Brn-1 and Brn-2 share crucial roles in the production and positioning of mouse neocortical neurons

Abstract

Formation of highly organized neocortical structure depends on the production and correct placement of the appropriate number and types of neurons. POU homeodomain proteins Brn-1 and Brn-2 are coexpressed in the developing neocortex, both in the late precursor cells and in the migrating neurons.
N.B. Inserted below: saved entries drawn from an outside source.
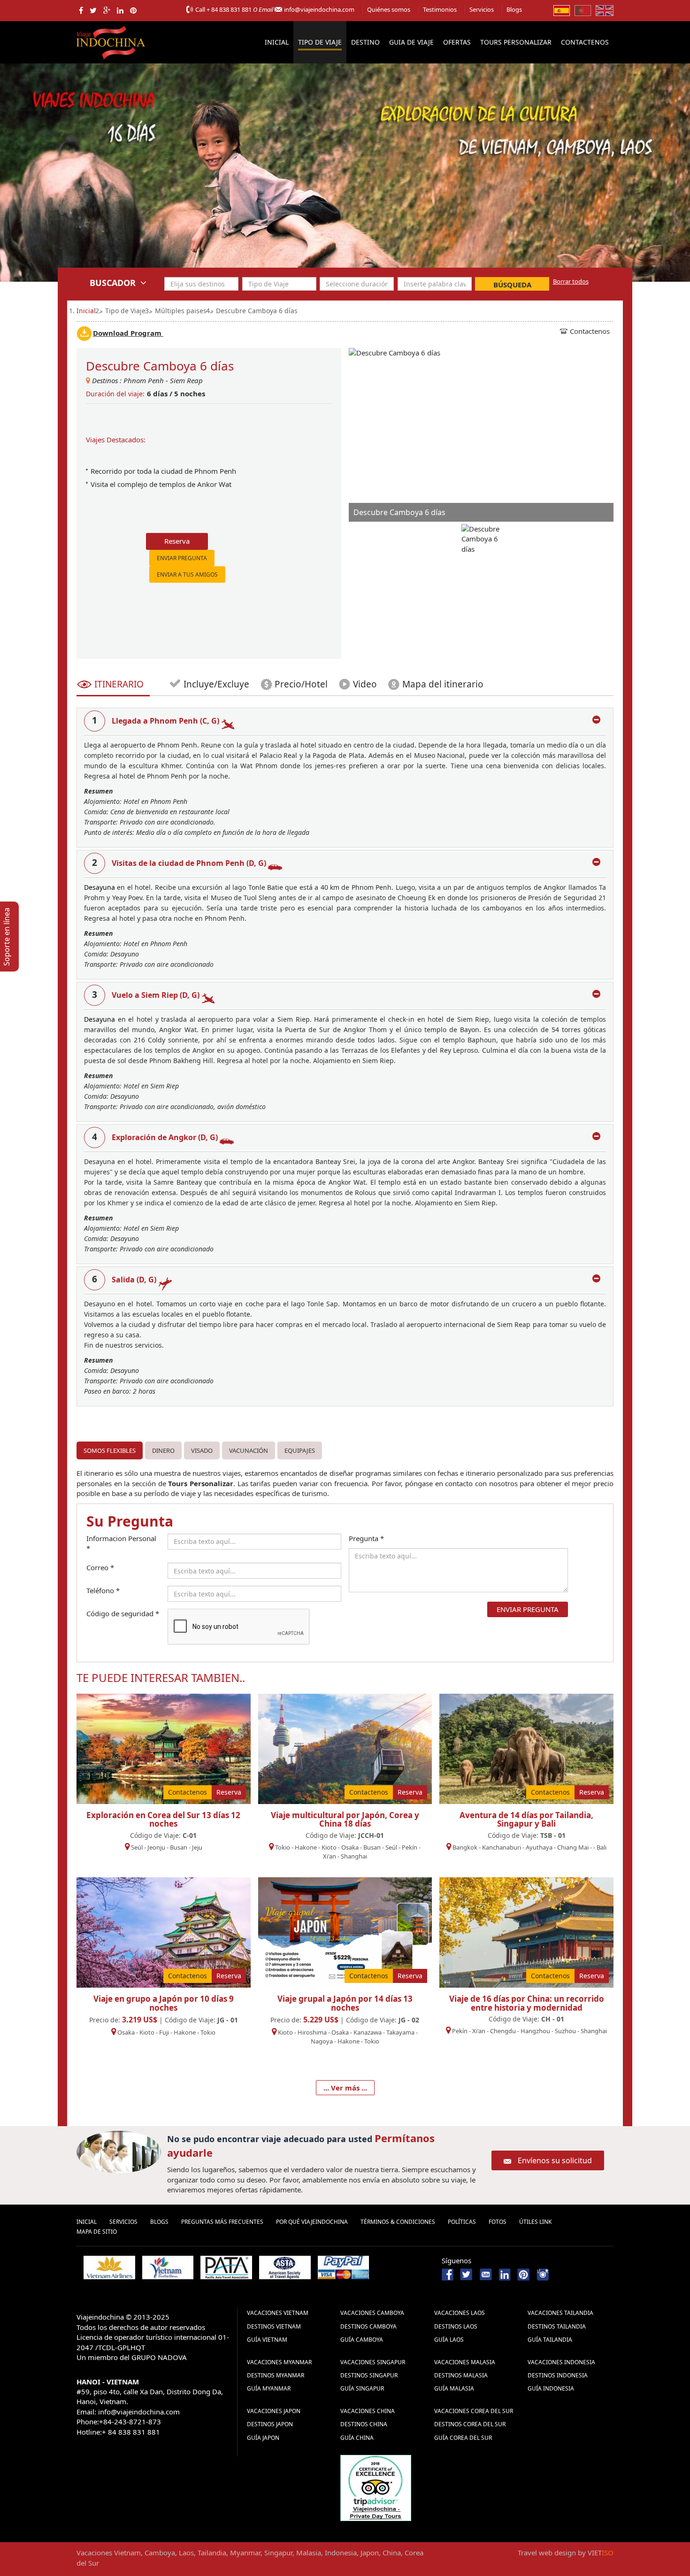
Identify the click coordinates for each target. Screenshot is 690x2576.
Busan (178, 1847)
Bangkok (464, 1847)
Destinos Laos (455, 2326)
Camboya (160, 2552)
Here we show that double disruption of both Brn-1 and Brn-2 genes in mice leads to abnormal formation of the neocortex with dramatically reduced production of layer IV-II neurons and defective migration of neurons unable to express mDab1. These data indicate that Brn-1 and Brn-2 share roles in the production and positioning of neocortical neuron development.

Figure 1

Morphological alterations in Brn-1/Brn-2 double mutant P0 brains. Sagittal sections of whole brain (HE stain) (A,B), cerebellum (brown, anti-Calbindin; blue, hematoxylin) (C,D), and neocortex (HE stain)(E,F) of wild-type (A,C,E) and Brn-1/Brn-2 double mutant (B,D,F) mice. Normally laminated structure consisting of the ventricular zone (VZ), subventricular zone (SVZ), intermediate zone (IZ), subplate (SP), cortical plate (CP), and marginal zone (MZ) is observed in wild-type neocortex (E), whereas, in Brn-1/Brn-2 mutant neocortex, the overall thickness is markedly reduced and the IZ is not clearly distinguishable from the CP (F). Scale bar: (A,B) 1 mm, (C,D) 200 μm, (E,F) 100 μm.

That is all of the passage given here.